Despite our unease with the new law enforcement justification contained in Bill C-24, your Committee was impressed by the thorough examination of this issue by Professor Louise Viau. Professor Viau, in her presentation to this Committee, extensively canvassed the legal parameters of this justification and found them to be sound, including the expression ``without lawful authority'' used in paragraph 423.1(1) of the Bill. She felt that the proposed legislation contains sufficient internal checks and balances as well as civilian oversight. Every police officer will not automatically be entitled to rely on the new justification, and those who are, will be limited in their actions. Moreover, in addition to the reporting requirements contained in the bill, Professor Viau noted the availability of police civilian oversight bodies, civil lawsuits for police misconduct and criminal trial review processes as public accountability mechanisms. Professor Viau believed that Bill C-24 had achieved the appropriate balance between the need to fight organized crime, the paramountcy of the rule of law, and civil society's control over its police forces.
In conclusion, your Committee is clearly aware of the broader context within which Bill C-24 exists.
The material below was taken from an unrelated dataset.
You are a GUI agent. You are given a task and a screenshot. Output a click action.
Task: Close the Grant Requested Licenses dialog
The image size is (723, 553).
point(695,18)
The Committee recognizes that we are rapidly entering uncharted waters in the evolution of our criminal law. Bill C-24 is not the only bill before the Senate that proposes new law enforcement justification provisions. In fact, the Minister of Justice has introduced a number of very complex criminal law bills over a very short period of time. Your Committee is concerned that in our rush to protect public safety, we may be losing sight of the bigger picture and eroding critical safeguards that have evolved and been carefully built into the criminal justice system over time. Even in times of crisis, we must be cautious in implementing any legislation that limits the rights and freedoms that are constitutionally guaranteed for all Canadians.
Your Committee therefore recommends that the Senate take the necessary steps to ensure that it fulfills its review obligation under section 46.1 of Bill C-24. It is our hope that the areas of concern outlined in these observations will be thoroughly canvassed during the review of the operation of sections 25.1-25.4, at both the federal and provincial levels, within the next three years. As well, we would expect that the Minister of Justice and the Solicitor General of Canada will monitor these issues, and collect, on an on-going basis, compliance data to ensure that an effective study of this area of the bill may be carried out by both houses of Parliament.